A Reductions Approach to Risk-Sensitive Reinforcement Learning with Optimized Certainty Equivalents
This work addresses risk-sensitive decision-making in reinforcement learning for applications requiring robust policies, though it is incremental as it builds on existing risk-neutral methods with new theoretical extensions.
The paper tackles risk-sensitive reinforcement learning by proposing two meta-algorithms based on optimism and policy gradients that optimize a family of risk measures called optimized certainty equivalents, leveraging risk-neutral RL algorithms in an augmented MDP to establish novel theoretical bounds and demonstrate empirical success in a proof-of-concept MDP where Markovian policies fail.

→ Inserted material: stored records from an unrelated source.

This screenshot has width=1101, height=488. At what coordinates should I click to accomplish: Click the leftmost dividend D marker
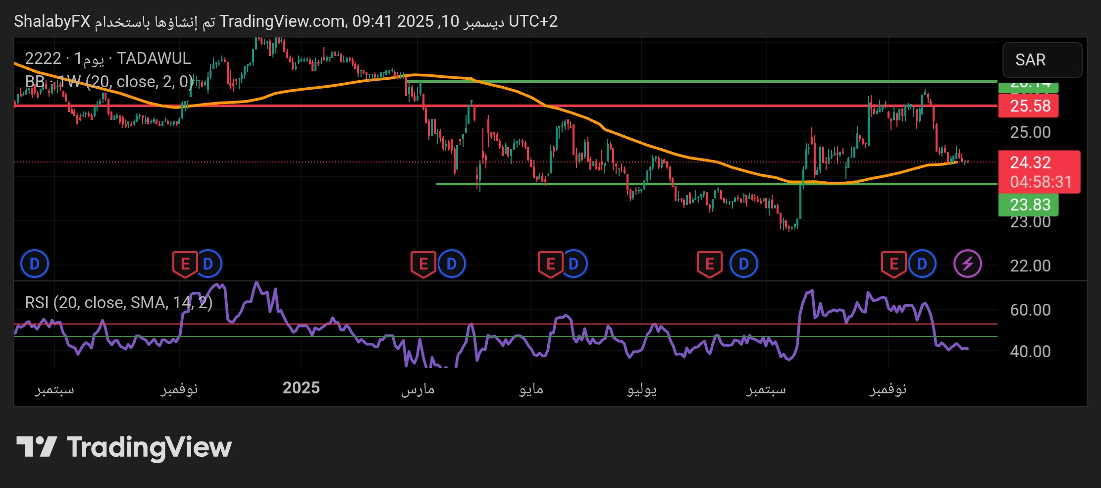[x=34, y=264]
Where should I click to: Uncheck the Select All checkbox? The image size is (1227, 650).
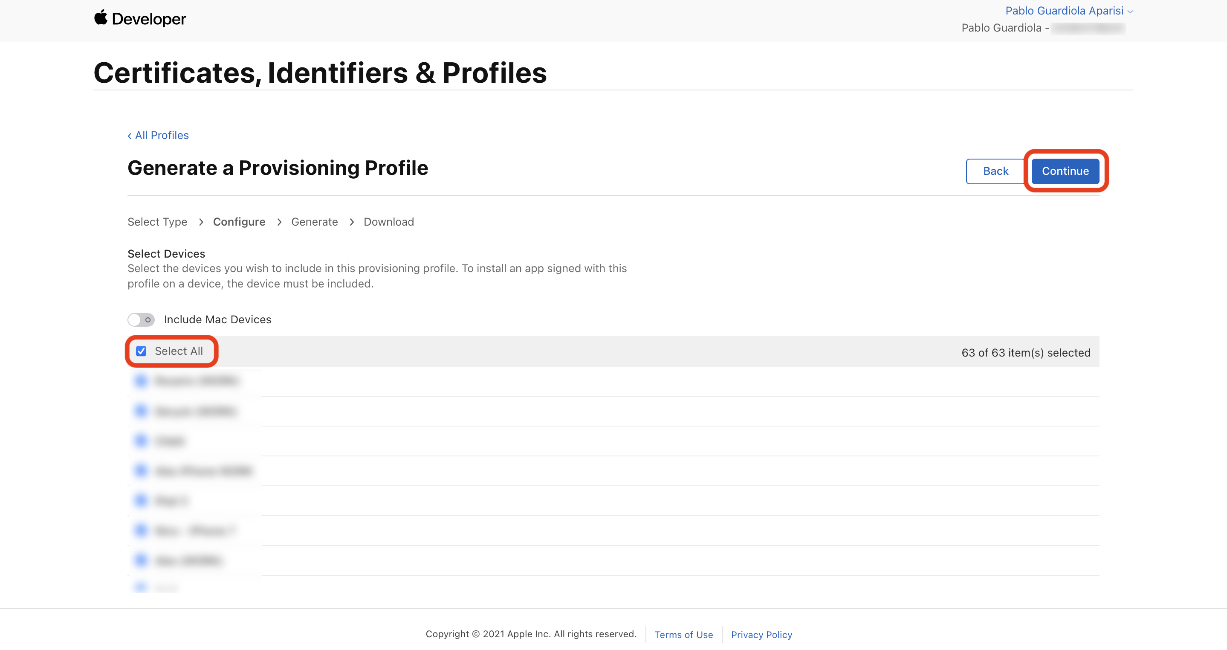141,351
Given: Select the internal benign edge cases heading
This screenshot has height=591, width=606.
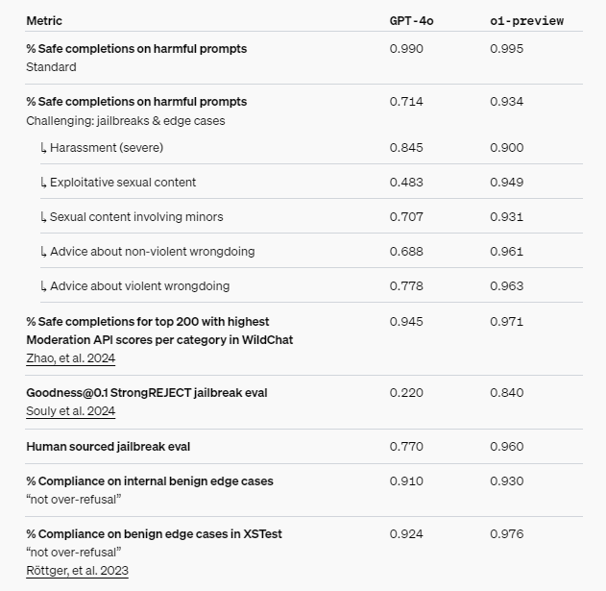Looking at the screenshot, I should 149,480.
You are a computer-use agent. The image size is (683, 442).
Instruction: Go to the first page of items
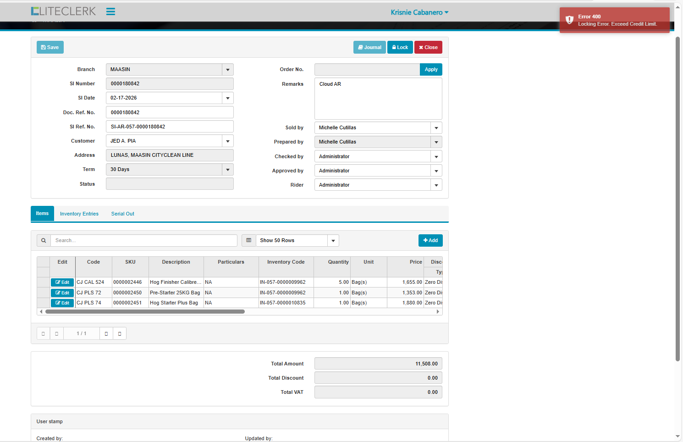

We study risk-sensitive RL where the goal is learn a history-dependent policy that optimizes some risk measure of cumulative rewards. We consider a family of risks called the optimized certainty equivalents (OCE), which captures important risk measures such as conditional value-at-risk (CVaR), entropic risk and Markowitz's mean-variance. In this setting, we propose two meta-algorithms: one grounded in optimism and another based on policy gradients, both of which can leverage the broad suite of risk-neutral RL algorithms in an augmented Markov Decision Process (MDP). Via a reductions approach, we leverage theory for risk-neutral RL to establish novel OCE bounds in complex, rich-observation MDPs. For the optimism-based algorithm, we prove bounds that generalize prior results in CVaR RL and that provide the first risk-sensitive bounds for exogenous block MDPs. For the gradient-based algorithm, we establish both monotone improvement and global convergence guarantees under a discrete reward assumption. Finally, we empirically show that our algorithms learn the optimal history-dependent policy in a proof-of-concept MDP, where all Markovian policies provably fail.